BUSINESS FINANCING · NC

Business Financing Guide for High Point, North Carolina

High Point is a working city — furniture manufacturing, small retail, trucking, home services — and the people running those businesses deserve straight talk about money. Most banks in this area will turn you away if your credit isn't perfect or if you don't have two years of tax returns, but that is not the end of the road. There are local and regional lenders, nonprofit loan funds, and state programs built specifically for people the banks rejected. This guide tells you where to look, what to prepare, and what to avoid.

§ 01 — What it is

It's a relationship, not a transaction.

Most people walk into a bank thinking they are applying for a product, like buying something off a shelf. Business lending in High Point — especially for small operators — does not work that way. The lenders who will actually help you want to understand your business, your history, and your plan. That is especially true at community development financial institutions and local credit unions. They are not doing you a favor. They are doing their job, and their job is to lend to people the big banks overlook. Treat the conversation seriously. Come prepared. Ask questions back. A lender who asks about your story is a better sign than one who just pulls your credit score and stops talking.
§ 02 — Who qualifies

Forget what the banks say.

If a regional or national bank told you no, that answer applies to them — not to every lender in Guilford County. Big banks use automated underwriting that cannot see a cash business, a recent immigrant building credit, or someone who had one bad year during COVID. Local CDFIs and SBA-affiliated lenders use human underwriters who read your whole file. An ITIN instead of a Social Security number is not a dealbreaker at the right lender. No established business credit is not the end if you have a clear plan and some personal financial history. The rejection letter you got from a bank does not follow you to every door in this guide. Start over with the right institution.
§ 03 — What you need

Five things. Get them in order.

Before you contact any lender in this guide, pull these five things together. One: know how much you need and exactly what it is for — equipment, working capital, a lease deposit, inventory. Vague requests get vague answers. Two: gather your last two years of personal tax returns, or as many as you have. If you file with an ITIN, that is fine, bring those returns. Three: write a one-page description of your business — what you do, who your customers are, how long you have been operating, and what the loan will change. Four: pull together three to six months of bank statements for any account the business uses, even a personal account you use for business deposits. Five: know your credit situation before anyone else checks it. You can get a free report at AnnualCreditReport.com. You do not need a perfect score, but you need to know what is on there so you are not surprised in the meeting.
§ 04 — Where to start in High Point

Four doors worth knowing.

These four institutions have a real track record of serving small business owners in the High Point and greater Guilford County area, including people with limited credit history or ITIN tax filing status. Each one operates differently, so read the lender descriptions below carefully before you decide where to start. Not every lender is right for every situation, but at least one of the four should apply to yours.

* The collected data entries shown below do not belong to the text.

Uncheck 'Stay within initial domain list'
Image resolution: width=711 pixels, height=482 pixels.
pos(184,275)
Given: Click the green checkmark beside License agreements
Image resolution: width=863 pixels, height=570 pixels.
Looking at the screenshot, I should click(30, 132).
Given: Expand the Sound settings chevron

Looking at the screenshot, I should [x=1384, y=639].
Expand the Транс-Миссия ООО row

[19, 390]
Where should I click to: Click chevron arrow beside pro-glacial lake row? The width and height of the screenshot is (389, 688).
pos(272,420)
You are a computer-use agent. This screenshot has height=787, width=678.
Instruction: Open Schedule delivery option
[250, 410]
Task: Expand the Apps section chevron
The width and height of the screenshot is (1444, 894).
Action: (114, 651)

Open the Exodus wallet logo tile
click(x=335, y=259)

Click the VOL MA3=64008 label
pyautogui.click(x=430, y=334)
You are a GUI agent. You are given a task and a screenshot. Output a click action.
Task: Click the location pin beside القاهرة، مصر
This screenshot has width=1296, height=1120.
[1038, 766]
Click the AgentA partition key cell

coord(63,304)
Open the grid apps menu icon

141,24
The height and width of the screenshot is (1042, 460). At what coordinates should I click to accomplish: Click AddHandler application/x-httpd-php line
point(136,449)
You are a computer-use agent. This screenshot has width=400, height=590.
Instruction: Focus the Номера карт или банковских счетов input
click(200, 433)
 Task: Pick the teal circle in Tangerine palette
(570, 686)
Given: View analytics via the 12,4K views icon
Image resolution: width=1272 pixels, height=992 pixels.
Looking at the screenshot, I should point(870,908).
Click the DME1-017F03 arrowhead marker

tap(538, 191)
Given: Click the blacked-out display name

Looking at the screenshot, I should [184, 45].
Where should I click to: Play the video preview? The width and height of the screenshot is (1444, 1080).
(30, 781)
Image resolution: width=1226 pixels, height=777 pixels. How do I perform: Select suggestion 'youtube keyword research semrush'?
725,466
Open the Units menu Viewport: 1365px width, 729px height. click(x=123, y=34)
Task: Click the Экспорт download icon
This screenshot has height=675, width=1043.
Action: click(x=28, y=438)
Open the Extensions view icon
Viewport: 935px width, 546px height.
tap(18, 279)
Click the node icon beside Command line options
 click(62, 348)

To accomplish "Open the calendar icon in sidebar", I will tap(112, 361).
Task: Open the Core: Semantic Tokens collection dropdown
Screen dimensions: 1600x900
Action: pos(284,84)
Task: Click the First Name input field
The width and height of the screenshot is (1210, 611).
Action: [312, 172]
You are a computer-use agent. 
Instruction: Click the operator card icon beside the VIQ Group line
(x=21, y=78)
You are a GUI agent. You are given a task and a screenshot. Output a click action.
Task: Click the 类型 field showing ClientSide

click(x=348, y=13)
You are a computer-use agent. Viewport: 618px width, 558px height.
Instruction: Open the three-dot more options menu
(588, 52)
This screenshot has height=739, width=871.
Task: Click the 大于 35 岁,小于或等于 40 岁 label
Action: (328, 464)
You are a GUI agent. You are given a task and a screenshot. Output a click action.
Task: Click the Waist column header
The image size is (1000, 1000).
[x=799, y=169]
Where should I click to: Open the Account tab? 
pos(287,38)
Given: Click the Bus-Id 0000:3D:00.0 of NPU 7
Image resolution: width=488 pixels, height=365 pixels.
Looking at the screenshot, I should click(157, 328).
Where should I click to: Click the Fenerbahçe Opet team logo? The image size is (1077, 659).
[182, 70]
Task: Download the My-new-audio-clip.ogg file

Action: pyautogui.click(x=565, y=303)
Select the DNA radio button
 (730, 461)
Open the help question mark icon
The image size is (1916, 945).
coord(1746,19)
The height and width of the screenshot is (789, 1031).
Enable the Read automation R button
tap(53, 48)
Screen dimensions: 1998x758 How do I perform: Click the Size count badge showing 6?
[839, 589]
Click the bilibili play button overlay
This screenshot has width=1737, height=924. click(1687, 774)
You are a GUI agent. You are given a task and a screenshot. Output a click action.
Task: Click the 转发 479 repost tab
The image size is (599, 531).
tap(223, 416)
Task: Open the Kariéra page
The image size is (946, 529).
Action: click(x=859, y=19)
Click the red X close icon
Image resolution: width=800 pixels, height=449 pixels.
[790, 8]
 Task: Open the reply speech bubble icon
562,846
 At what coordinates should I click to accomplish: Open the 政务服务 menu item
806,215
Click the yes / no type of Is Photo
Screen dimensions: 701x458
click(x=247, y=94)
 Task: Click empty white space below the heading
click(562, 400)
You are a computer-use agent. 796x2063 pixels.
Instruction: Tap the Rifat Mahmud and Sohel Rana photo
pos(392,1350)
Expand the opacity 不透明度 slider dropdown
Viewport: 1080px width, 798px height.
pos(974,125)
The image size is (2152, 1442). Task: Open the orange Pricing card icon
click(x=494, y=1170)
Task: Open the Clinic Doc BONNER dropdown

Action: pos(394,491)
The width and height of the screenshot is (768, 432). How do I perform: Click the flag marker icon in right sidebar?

Latino Community Credit Union (LCCU)

A North Carolina-based credit union founded specifically to serve Latino immigrants and ITIN holders, with branches in the Triad region and a strong record of small business and personal loans without requiring a Social Security number.

BEST FOR
ITIN borrowers and immigrant entrepreneurs starting or growing a business
Self-Help Credit Union – Greensboro

Self-Help is a statewide CDFI credit union with a Greensboro location that serves Guilford County small businesses, offering SBA microloans, small business term loans, and financial coaching for owners who have been turned down elsewhere.

BEST FOR
Small businesses needing under $50,000 with thin or imperfect credit
Business High Point – Economic Development Corporation

The City of High Point's official economic development arm connects local business owners to city-backed loan programs, gap financing, and referrals to state small business resources through the NC Rural Center and NC Commerce.

BEST FOR
High Point-based businesses seeking city-level loan programs or navigation support
SBA Piedmont Triad District Office (Winston-Salem)

The U.S. Small Business Administration's regional office serving Guilford County connects business owners to SBA 7(a) loans, SBA microloans through approved local intermediaries, and free SCORE mentorship — this is context, not a direct lender, but it is the right first call if you want to find approved lenders near High Point.

BEST FOR
Business owners who want to understand SBA loan options and find local approved lenders
§ 05 — What to avoid

Don't fall into these traps.

High Point has no shortage of people who will offer you fast money with complicated terms. The traps below are common in small business communities across North Carolina, and they cost owners thousands of dollars they could not afford to lose. Read each one and remember the name so you can recognize it when you see it.

MERCHANT CASH ADVANCE

These are not loans — they are advances sold as fast cash that carry effective annual interest rates that can exceed 80 percent, and they pull repayment directly from your daily sales whether or not you can afford it.

BROKER FEES UPFRONT

Any person who asks you to pay a fee before they deliver a loan approval is running a scam — legitimate brokers and lenders collect fees at closing, not before you see a single dollar.

PAYDAY RELABELED

Short-term online lenders sometimes market themselves as small business lenders but use the same triple-digit rates as payday lenders — if the repayment term is under six months and the fees are not clearly disclosed in writing, walk away.